Phyllodes tumors (PTs) of the breast are circumscribed biphasic fibroepithelial neoplasms analogous to fibroadenomas [1]. PTs are characterized by a double layered epithelial component surrounded by a hypercellular mesenchymal component, typically presenting in leaf-like processes [1]. These tumors are extremely rare, globally accounting for 0.3% to 1% of all breast tumors and 2.5% of all fibroepithelial tumors of the breast [2]. They commonly occur in women 35–55 years (median 45 years) [1].The World Health Organization (WHO) classification schema grades PTs as benign, borderline, or malignant based on stromal patterns of cellularity, nuclear atypia, mitotic activity, heterologous stromal differentiation, stromal hypercellularity, cellular pleomorphism and tumor margin appearance [1]. However, absent clear defining boundaries for each of these histologic parameters, reliable classification assignment is challenging [3].The majority (up to 60%) of PTs are benign [1]. Distant metastases have been reported in up to 22% of malignant PTs with expansion to nearly all internal organs, in particular the lung and skeleton [3]. Axillary lymph node metastases are rare. Wide local excision or mastectomy with appropriate margins is the preferred clinical intervention [4].We describe the case of a 45-year-old woman who presented to the Eric Williams Medical Sciences Complex (EWMSC), Champ Fleurs, Trinidad and Tobago (TT) with swelling of her left breast, which was later confirmed histologically to be a malignant phyllodes tumor. This case report was prepared according to the Surgical CAse REport (SCARE) guidelines which provides a framework for accuracy in surgical case reports[5], [6].
Case presentation
A 45-year-old woman of Trinidad and Tobago nationality and East Indian ancestry, presented to the emergency room of the Eric Williams Medical Sciences Complex (EWMSC) with a 3-week history of left breast swelling. She had a body mass index (BMI) of 31.8 kg/m2, and reported a history of diabetes mellitus type 2 and hypertension. The patient also reported abstinence from smoking and alcohol. She had four children, with the first birth occurring at 26 years.She reported that the swelling occurred a few days after being accidentally hit on the left breast. Examination revealed a hard, nodular 13 × 10 cm mass, with no palpable axillary lymph nodes. An ultrasound revealed a heterogeneous, mostly hypoechoic mass with internal vascularity (Fig. 1A, and B). A mammogram revealed a heterogeneously dense breast tissue with a well-defined spherical opacity in the right upper inner quadrant (Fig. 2A).
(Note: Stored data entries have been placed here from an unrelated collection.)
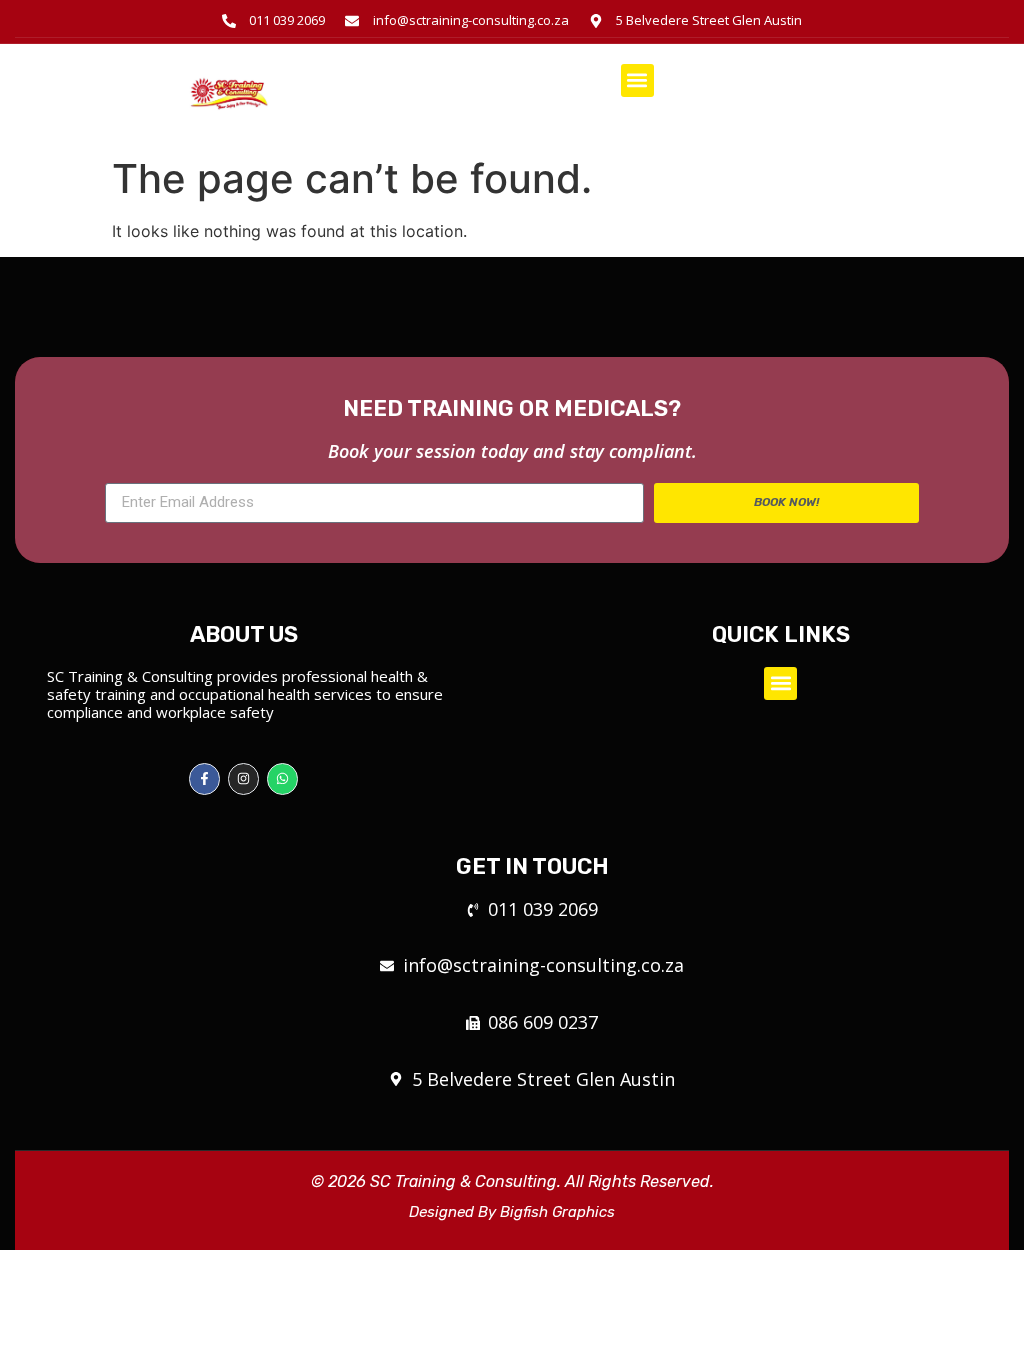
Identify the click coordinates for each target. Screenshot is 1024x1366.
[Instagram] (243, 778)
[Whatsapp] (282, 778)
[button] (637, 80)
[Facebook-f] (204, 778)
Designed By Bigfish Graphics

Further, a large mass with lobulated margins replacing most of the left breast parenchyma along with a few scattered foci of coarse, punctate and plaque-like calcifications were noted (Fig. 2B). These observations supported a clinical suspicion of phyllodes tumor. Computed tomography (CT) imaging of the chest revealed a large lobulated soft tissue density mass in the left breast (Fig. 3A–C).
Fig. 1
A) Transverse ultrasound image of the left breast demonstrates a heterogeneous, mostly hypoechoic mass (blue arrows), the full extent of which is not demonstrated on the images. B) Transverse ultrasound image of the left breast with color doppler interrogation demonstrates a heterogeneous, mostly hypoechoic mass with internal vascularity (blue arrows), the full extent of the mass is not demonstrated on the images.
Fig. 2
Mammogram imaging of the left breast. A). The right craniocaudal view showing heterogeneously dense breast tissue with a fairly well defined spherical opacity in the right upper inner quadrant (blue arrows). B). The left craniocaudal view showing a large mass 13 cm (AP) × 13 cm (TS) with lobulated margins replacing most of the left breast parenchyma (blue arrows). A few scattered foci of coarse, punctate and plaque-like calcifications are seen within the mass centrally (red arrows).
Fig. 3
Images from a CT chest post IV contrast in the arterial phase and in soft tissue window without significant enhancement post IV contrast administration. A). Axial view. Partially seen in the field of view of the scan is a large lobulated soft tissue density mass in the left breast corresponding to the previously seen mammographic mass (blue arrows). The visualized portion measures 9 cm (AP) × 12 cm (TS). No enlarged axillary or internal mammary lymph nodes seen. B). Coronal image. Partially seen in the field of view of the scan is a large lobulated soft tissue density mass in the left breast corresponding to the previously seen mammographic mass (blue arrows). Few central calcifications were observed (red arrow). The visualized portion measures 12 cm (TS) × 12 cm (Cranial-Caudal, CC). C) Para-sagittal image. Partially seen in the field of view of the scan is a large lobulated soft tissue density mass in the left breast corresponding to the previously seen mammographic mass (blue arrows). The visualized portion measures 9 cm (AP) × 12 cm (CC).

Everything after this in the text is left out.